═══ GIVEN DATA
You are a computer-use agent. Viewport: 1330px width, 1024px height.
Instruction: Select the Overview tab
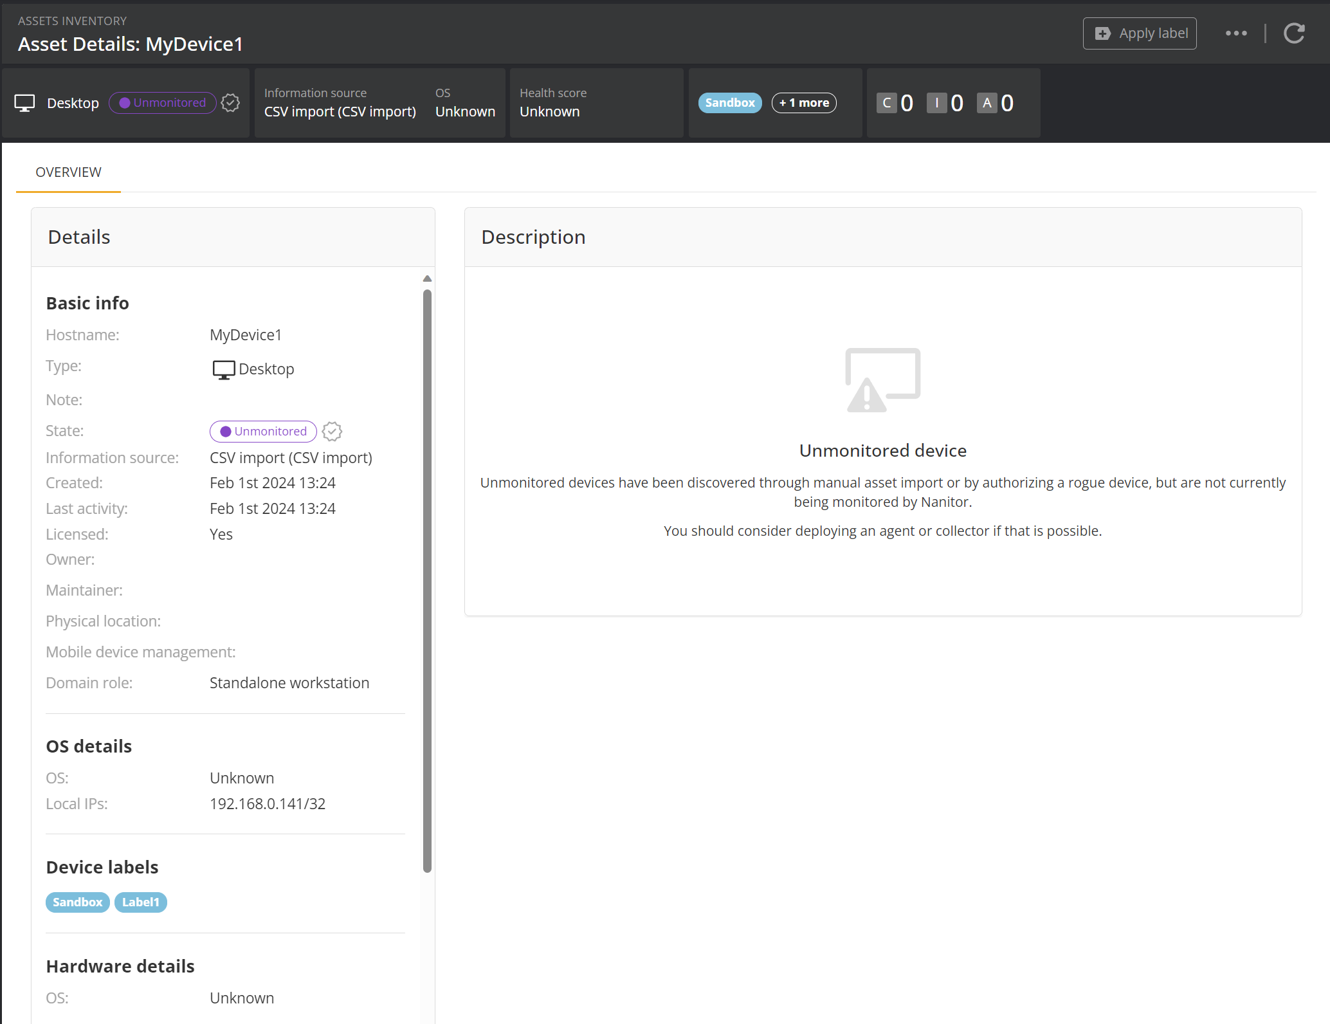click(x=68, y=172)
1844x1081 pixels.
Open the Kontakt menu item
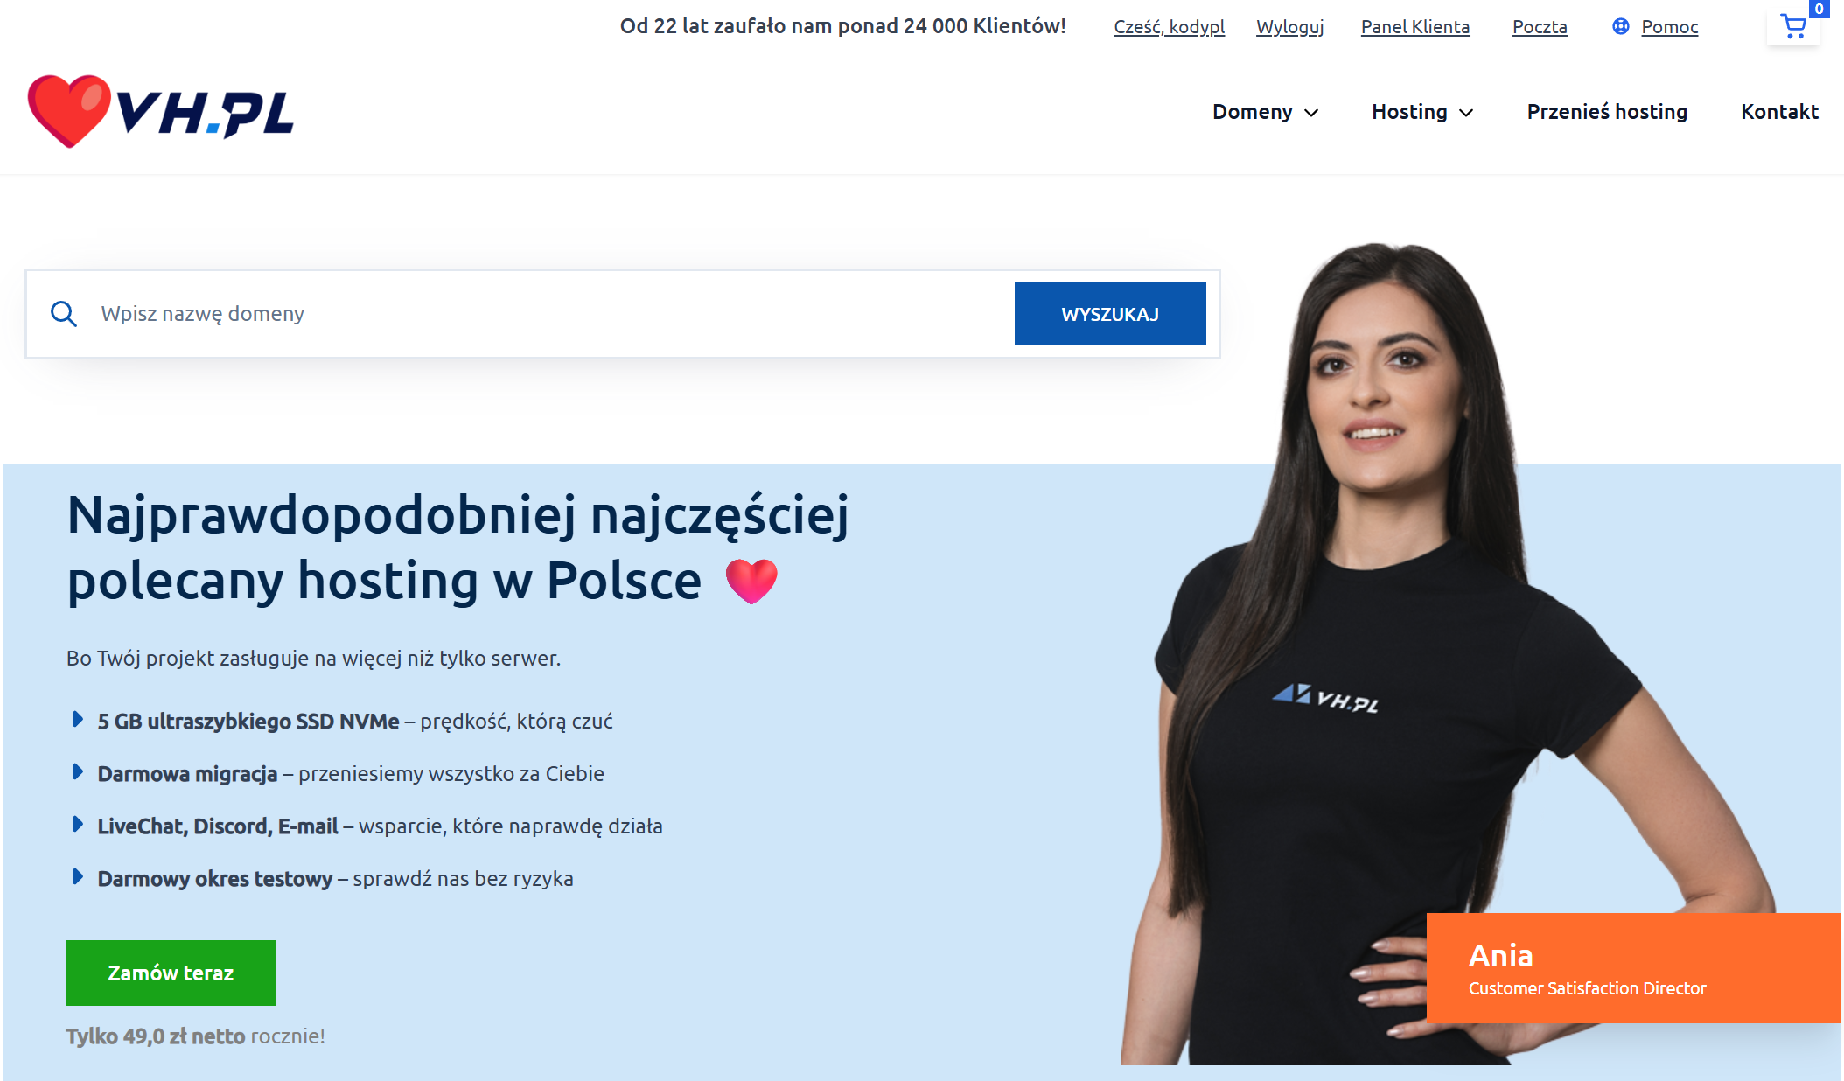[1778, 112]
══════
YOUR OBJECTIVE: Please give every line above again word for word, apart from the pictures.

OUTPUT OF THE EXERCISE:
You are a computer-use agent. Viewport: 1330px width, 1024px height.
Instruction: Select the Overview tab
click(x=68, y=172)
1844x1081 pixels.
Open the Kontakt menu item
[1778, 112]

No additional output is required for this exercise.